**EXERCISE DESCRIPTION**
From the entries that follow, reproduce exactly and only the lines from the line with "Task: Click the Google" to the line with "Task: Select the building photo thumbnail", endpoints included.

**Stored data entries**
• • •

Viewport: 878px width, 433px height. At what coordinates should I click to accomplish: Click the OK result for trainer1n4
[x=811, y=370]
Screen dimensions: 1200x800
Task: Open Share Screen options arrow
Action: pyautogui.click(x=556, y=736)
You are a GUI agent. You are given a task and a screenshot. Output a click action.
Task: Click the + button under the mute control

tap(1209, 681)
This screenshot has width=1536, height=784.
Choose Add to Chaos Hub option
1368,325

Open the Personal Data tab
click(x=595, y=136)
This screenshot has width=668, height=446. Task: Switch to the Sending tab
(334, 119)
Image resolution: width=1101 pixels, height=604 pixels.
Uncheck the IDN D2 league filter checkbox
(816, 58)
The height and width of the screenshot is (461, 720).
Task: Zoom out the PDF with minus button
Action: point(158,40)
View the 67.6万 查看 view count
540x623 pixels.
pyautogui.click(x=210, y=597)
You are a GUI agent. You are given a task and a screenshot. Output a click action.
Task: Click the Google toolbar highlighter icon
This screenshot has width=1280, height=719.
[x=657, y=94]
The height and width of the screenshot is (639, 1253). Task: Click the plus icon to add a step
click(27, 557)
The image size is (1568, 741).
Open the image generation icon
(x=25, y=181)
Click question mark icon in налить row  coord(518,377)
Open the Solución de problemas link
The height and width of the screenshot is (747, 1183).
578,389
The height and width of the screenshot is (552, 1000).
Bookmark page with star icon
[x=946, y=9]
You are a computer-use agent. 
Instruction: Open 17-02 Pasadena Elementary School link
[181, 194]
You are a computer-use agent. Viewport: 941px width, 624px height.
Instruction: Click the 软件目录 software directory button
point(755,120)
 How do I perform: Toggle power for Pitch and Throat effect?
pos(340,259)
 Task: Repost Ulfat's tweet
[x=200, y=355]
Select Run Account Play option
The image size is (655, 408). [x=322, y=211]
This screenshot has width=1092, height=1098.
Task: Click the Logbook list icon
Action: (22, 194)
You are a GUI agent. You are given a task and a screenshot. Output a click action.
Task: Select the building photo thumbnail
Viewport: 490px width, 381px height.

• • •

**RESPONSE**
Task: Click the Google toolbar highlighter icon
This screenshot has width=1280, height=719.
[x=657, y=94]
The height and width of the screenshot is (639, 1253). Task: Click the plus icon to add a step
click(27, 557)
The image size is (1568, 741).
Open the image generation icon
(x=25, y=181)
Click question mark icon in налить row  coord(518,377)
Open the Solución de problemas link
The height and width of the screenshot is (747, 1183).
578,389
The height and width of the screenshot is (552, 1000).
Bookmark page with star icon
[x=946, y=9]
You are a computer-use agent. 
Instruction: Open 17-02 Pasadena Elementary School link
[181, 194]
You are a computer-use agent. Viewport: 941px width, 624px height.
Instruction: Click the 软件目录 software directory button
point(755,120)
 How do I perform: Toggle power for Pitch and Throat effect?
pos(340,259)
 Task: Repost Ulfat's tweet
[x=200, y=355]
Select Run Account Play option
The image size is (655, 408). [x=322, y=211]
This screenshot has width=1092, height=1098.
Task: Click the Logbook list icon
Action: (22, 194)
You are a GUI agent. You are given a task and a screenshot. Output a click action.
Task: Select the building photo thumbnail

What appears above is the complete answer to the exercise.